Objective: Repeat the stretch from "Collapse the sidebar with the left chevron" through "will [x=121, y=89].", replacing "sidebar" with "side panel" and leaving everything else unchanged.

Input for this task:

━━━━━━━━━━━━━━━━━━━━

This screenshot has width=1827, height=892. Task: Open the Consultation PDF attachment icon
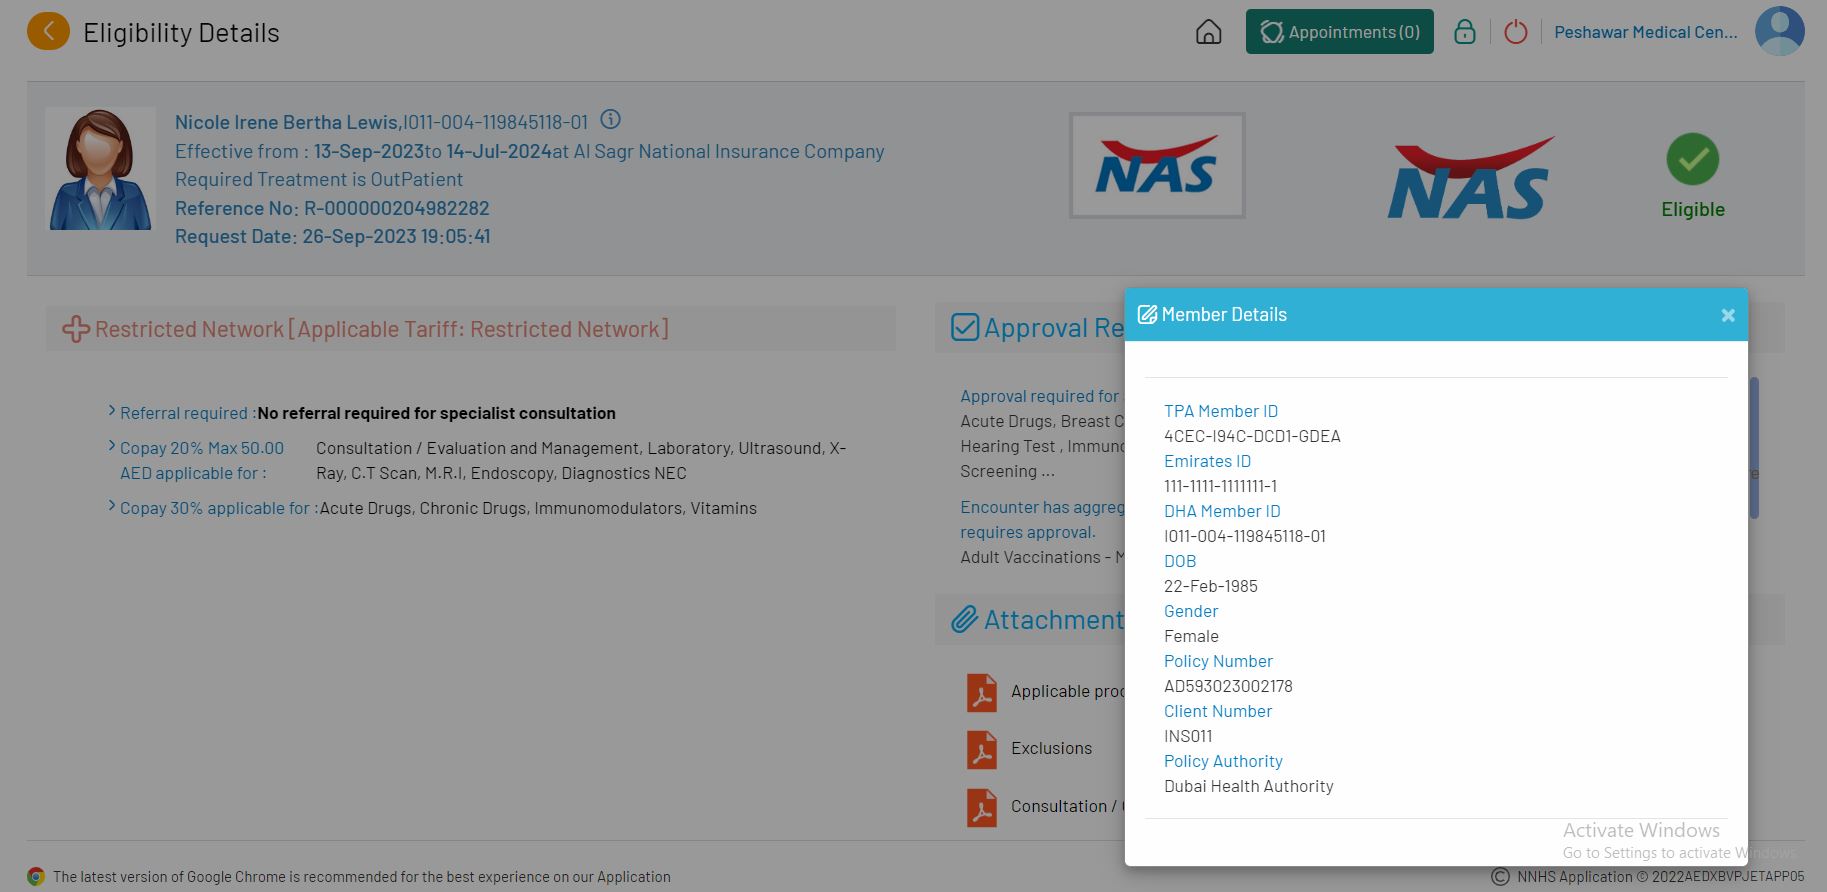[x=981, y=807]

━━━━━━━━━━━━━━━━━━━━

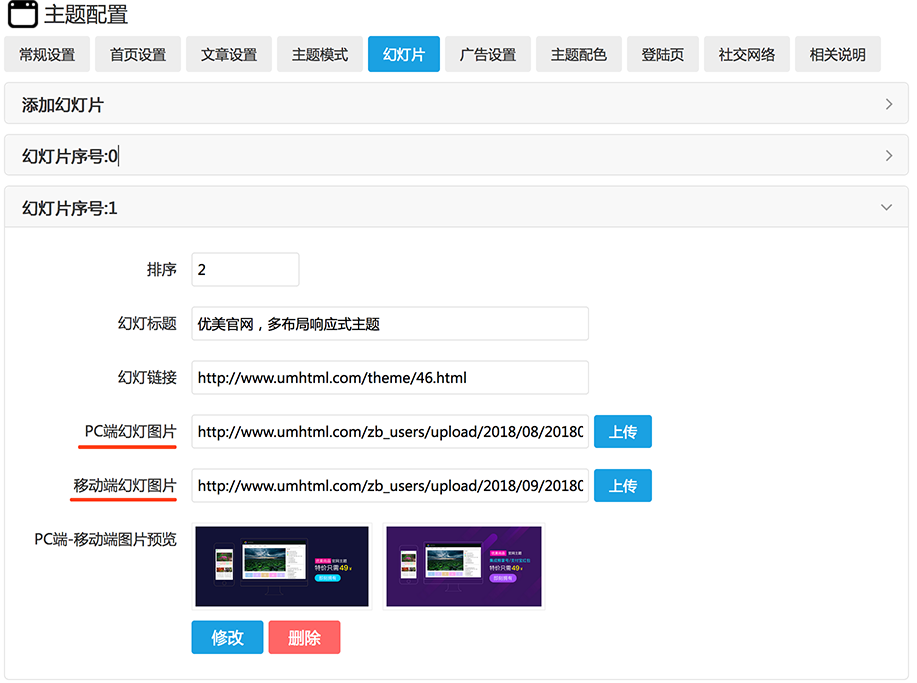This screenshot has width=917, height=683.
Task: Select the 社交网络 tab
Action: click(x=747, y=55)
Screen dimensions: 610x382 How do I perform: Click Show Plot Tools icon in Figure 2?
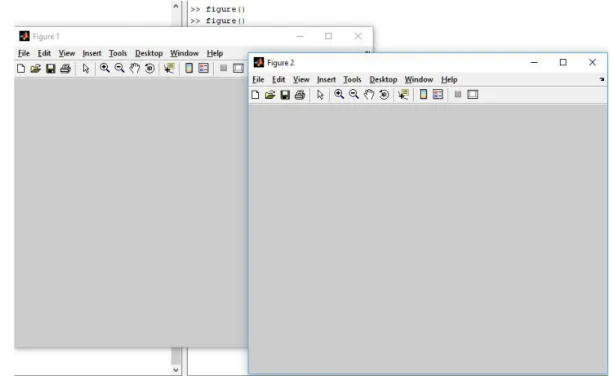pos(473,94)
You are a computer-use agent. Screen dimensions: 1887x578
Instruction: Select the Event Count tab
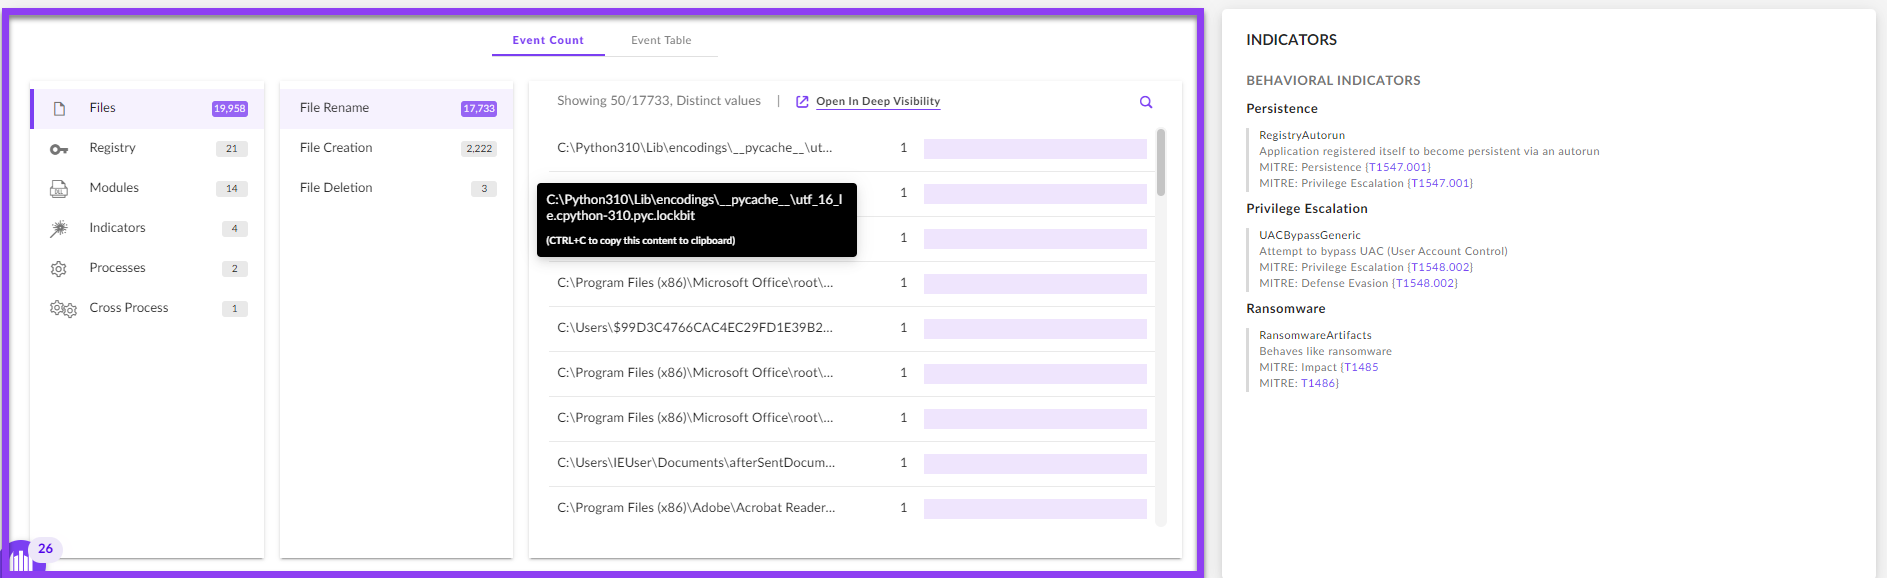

━━━━━━━━━━━━━━━━━━━━

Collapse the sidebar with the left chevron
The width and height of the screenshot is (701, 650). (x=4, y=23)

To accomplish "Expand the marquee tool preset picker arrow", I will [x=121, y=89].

━━━━━━━━━━━━━━━━━━━━

Answer to this problem:
Collapse the side panel with the left chevron
The width and height of the screenshot is (701, 650). (x=4, y=23)

To accomplish "Expand the marquee tool preset picker arrow", I will [x=121, y=89].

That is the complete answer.